╭─ Recorded information

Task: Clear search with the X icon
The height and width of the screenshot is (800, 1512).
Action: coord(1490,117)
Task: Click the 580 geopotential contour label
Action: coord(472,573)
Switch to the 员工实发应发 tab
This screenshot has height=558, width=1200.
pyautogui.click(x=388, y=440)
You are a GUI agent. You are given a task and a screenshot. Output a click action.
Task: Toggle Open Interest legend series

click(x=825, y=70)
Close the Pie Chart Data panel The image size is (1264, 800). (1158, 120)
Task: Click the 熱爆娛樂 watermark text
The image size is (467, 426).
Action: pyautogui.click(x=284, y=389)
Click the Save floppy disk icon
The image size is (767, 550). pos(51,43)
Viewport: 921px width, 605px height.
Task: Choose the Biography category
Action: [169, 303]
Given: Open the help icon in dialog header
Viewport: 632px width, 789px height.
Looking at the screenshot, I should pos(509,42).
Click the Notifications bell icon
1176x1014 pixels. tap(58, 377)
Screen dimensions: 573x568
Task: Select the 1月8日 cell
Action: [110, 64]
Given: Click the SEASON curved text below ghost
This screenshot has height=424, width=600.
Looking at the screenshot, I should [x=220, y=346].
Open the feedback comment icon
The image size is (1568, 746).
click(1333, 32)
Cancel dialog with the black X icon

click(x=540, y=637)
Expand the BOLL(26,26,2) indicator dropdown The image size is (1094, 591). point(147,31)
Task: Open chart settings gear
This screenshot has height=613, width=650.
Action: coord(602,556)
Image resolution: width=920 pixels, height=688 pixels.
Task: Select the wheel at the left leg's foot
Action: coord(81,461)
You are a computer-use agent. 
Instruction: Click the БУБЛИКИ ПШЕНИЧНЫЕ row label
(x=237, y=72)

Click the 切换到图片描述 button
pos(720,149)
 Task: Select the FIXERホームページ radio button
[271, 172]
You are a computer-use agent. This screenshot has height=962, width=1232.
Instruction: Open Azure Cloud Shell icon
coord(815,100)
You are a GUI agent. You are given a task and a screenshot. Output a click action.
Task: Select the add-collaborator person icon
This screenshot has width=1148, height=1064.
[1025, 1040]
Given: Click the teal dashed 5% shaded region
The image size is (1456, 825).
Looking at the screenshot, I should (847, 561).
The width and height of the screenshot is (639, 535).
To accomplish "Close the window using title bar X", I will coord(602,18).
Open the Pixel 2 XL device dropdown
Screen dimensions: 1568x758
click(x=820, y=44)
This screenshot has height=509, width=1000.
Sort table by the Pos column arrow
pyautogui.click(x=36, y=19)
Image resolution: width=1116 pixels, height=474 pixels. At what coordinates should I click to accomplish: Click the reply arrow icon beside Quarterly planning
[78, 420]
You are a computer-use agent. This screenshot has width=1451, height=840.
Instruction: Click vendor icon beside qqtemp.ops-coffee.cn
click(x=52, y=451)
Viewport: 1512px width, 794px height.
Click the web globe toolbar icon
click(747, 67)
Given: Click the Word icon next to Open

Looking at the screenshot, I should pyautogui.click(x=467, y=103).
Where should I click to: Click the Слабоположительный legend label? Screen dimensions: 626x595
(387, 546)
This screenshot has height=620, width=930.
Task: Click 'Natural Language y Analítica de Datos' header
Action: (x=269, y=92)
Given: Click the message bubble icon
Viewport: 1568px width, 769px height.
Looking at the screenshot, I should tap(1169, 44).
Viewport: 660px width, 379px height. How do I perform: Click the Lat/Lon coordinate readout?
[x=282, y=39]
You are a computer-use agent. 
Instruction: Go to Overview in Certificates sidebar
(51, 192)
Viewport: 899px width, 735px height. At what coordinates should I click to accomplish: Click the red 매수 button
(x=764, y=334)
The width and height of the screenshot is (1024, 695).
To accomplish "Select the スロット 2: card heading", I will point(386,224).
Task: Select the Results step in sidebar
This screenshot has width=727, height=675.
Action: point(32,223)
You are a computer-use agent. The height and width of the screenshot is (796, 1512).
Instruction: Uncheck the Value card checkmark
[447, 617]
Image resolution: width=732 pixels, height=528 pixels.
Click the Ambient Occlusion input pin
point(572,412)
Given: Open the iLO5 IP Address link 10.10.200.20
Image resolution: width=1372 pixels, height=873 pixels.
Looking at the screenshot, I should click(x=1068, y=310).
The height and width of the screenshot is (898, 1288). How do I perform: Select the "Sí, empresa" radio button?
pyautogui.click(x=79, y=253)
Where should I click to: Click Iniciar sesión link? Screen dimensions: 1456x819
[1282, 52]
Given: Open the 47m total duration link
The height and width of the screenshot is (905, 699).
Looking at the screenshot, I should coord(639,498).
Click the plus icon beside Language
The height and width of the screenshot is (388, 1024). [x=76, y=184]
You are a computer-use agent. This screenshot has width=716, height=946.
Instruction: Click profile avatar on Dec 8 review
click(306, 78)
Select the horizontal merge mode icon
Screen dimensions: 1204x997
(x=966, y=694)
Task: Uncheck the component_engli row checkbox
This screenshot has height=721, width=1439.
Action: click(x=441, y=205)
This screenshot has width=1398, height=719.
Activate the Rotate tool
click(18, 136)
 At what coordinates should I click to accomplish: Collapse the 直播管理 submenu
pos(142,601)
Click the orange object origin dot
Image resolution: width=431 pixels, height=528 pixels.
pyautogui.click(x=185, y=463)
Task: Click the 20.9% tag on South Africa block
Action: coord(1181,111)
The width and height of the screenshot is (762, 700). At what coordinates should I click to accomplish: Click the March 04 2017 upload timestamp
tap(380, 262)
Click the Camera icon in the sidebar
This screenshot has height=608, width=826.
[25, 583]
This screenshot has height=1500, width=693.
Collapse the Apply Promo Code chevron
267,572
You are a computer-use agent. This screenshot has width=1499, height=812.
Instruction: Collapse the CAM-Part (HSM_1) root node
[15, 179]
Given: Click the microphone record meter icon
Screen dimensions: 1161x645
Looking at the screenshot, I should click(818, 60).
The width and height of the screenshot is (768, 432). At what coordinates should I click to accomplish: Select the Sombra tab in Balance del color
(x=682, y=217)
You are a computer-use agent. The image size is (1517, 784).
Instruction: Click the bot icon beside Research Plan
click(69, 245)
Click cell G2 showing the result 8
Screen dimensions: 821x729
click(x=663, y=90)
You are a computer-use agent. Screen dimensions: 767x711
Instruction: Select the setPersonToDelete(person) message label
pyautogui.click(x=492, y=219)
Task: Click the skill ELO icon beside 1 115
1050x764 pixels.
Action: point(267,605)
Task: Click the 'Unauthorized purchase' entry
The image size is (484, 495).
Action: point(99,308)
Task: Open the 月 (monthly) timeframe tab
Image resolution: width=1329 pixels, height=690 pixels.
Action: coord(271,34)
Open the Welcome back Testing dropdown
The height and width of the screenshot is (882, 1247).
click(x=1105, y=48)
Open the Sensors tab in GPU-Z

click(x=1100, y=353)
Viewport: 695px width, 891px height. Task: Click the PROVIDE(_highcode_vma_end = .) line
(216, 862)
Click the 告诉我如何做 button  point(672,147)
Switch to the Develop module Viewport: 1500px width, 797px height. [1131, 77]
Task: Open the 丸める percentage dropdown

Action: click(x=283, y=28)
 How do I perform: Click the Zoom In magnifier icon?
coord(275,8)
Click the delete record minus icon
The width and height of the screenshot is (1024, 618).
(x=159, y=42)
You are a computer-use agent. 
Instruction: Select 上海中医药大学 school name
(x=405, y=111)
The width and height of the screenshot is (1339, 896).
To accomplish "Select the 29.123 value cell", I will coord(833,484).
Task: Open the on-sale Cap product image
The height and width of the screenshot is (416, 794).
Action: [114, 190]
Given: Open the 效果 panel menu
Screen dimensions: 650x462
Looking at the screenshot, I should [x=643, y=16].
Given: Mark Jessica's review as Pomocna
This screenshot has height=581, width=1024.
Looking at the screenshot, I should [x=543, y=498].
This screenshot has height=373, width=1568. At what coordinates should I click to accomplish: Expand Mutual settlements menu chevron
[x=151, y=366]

╰─

Please reproduce the entries above unchanged, from the line containing "Task: Open chart settings gear" through the line containing "Looking at the screenshot, I should (847, 561).", and output only those lines.

Task: Open chart settings gear
This screenshot has height=613, width=650.
Action: coord(602,556)
Image resolution: width=920 pixels, height=688 pixels.
Task: Select the wheel at the left leg's foot
Action: coord(81,461)
You are a computer-use agent. 
Instruction: Click the БУБЛИКИ ПШЕНИЧНЫЕ row label
(x=237, y=72)

Click the 切换到图片描述 button
pos(720,149)
 Task: Select the FIXERホームページ radio button
[271, 172]
You are a computer-use agent. This screenshot has height=962, width=1232.
Instruction: Open Azure Cloud Shell icon
coord(815,100)
You are a GUI agent. You are given a task and a screenshot. Output a click action.
Task: Select the add-collaborator person icon
This screenshot has width=1148, height=1064.
[1025, 1040]
Given: Click the teal dashed 5% shaded region
The image size is (1456, 825).
Looking at the screenshot, I should (847, 561).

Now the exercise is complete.